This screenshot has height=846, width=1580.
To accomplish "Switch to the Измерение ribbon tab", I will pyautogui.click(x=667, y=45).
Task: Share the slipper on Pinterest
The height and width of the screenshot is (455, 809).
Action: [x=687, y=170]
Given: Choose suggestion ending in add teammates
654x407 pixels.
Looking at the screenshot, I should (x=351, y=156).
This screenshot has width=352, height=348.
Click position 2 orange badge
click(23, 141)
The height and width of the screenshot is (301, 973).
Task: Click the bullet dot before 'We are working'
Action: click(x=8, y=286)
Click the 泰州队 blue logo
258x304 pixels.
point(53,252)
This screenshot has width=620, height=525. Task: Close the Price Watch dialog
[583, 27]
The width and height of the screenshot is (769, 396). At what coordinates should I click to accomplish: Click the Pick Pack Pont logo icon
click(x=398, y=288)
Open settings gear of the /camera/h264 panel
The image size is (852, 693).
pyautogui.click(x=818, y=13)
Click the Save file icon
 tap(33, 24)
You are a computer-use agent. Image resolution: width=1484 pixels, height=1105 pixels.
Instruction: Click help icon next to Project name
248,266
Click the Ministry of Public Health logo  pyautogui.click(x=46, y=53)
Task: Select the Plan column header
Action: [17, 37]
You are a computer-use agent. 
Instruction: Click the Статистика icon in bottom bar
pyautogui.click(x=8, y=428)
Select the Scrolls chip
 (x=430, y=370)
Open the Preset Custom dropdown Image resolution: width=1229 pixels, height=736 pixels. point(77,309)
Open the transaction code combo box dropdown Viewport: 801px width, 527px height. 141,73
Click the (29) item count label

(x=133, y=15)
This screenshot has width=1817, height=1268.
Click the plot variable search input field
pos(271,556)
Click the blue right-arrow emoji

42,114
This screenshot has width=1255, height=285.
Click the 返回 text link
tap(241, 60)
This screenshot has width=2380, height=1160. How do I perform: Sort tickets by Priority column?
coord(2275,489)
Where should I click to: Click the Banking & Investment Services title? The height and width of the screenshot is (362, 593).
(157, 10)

(Work task)
The lines to return run from the one containing "Click the plot variable search input field" through the last line of the material above. Please reproduce them exactly.

(Result for this exercise)
Click the plot variable search input field
pos(271,556)
Click the blue right-arrow emoji

42,114
This screenshot has width=1255, height=285.
Click the 返回 text link
tap(241, 60)
This screenshot has width=2380, height=1160. How do I perform: Sort tickets by Priority column?
coord(2275,489)
Where should I click to: Click the Banking & Investment Services title? The height and width of the screenshot is (362, 593).
(157, 10)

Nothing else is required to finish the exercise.